***** EXCERPT PROVIDED
04 January 2022, Africa: Smallholder farming communities face critical crop productivity and socio-economic constraints as a result of low and declining soil fertility. In Ghana’s predominately smallholder agricultural sector, it is apparent that plant nutrition and soil fertility management practices are not sustainable, and continue to be a major cause of both food and livelihood insecurity.
These issues are intensified in rain-fed systems that are especially vulnerable to the effects of climate-change related impacts that include less reliable and predictable rainfall. Farmers are experiencing greater spatial and temporal variability of precipitation, and more frequent extreme weather events such as drought or flooding. Therefore, farmers need more support on the how best to adapt to climate change, and they need a better understanding of the link between soil fertility and the diverse set of challenges that are faced daily.
The team leader, Kwame Agyei Frimpong (Seated) moderating interaction between the District Director for the Ministry of Food and Agriculture (MofA) and the participants from Komenda-Edina-Eguafo-Abirem (KEEA) District regarding their farming activities and soil fertility related challenges.
Participants at the Focus Group Forum listening and responding to questions raised by the field team regarding the 4R Nutrient Stewardship and the Integrated Soil Fertility Management.
Kwame Agyei Frimpong, Associate Professor in Soil Science and Soil Fertility at the University of Cape Coast, Ghana, is addressing these issues through an outreach program designed to serve as a platform to increase the knowledge and awareness of communities of smallholder farmers on soil fertility management and plant nutrition innovations. Prof. Frimpong’s proposal for this work was awarded the African Plant Nutrition Outreach Fellowship Award, an initiative of APNI, OCP Group, and the Mohammed VI Polytechnic University (UM6P), which was established to encourage innovation in education, training and communication programs relevant to improving the use and efficiency of plant nutrients in African agro-ecosystems.
**********
_EXERCISES TO COMPLETE_
**a.** Repeat the soil fertility article word for word from "These issues are" to "are faced daily.".
**b.** Name every organization that the soil fertility article says is behind the African Plant Nutrition Outreach Fellowship Award initiative.
***** GIVEN INFORMATION
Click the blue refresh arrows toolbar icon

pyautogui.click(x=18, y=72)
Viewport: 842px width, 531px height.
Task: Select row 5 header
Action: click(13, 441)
**********
_WRITTEN ANSWERS_
**a.**
These issues are intensified in rain-fed systems that are especially vulnerable to the effects of climate-change related impacts that include less reliable and predictable rainfall. Farmers are experiencing greater spatial and temporal variability of precipitation, and more frequent extreme weather events such as drought or flooding. Therefore, farmers need more support on the how best to adapt to climate change, and they need a better understanding of the link between soil fertility and the diverse set of challenges that are faced daily.

**b.**
APNI
OCP Group
Mohammed VI Polytechnic University (UM6P)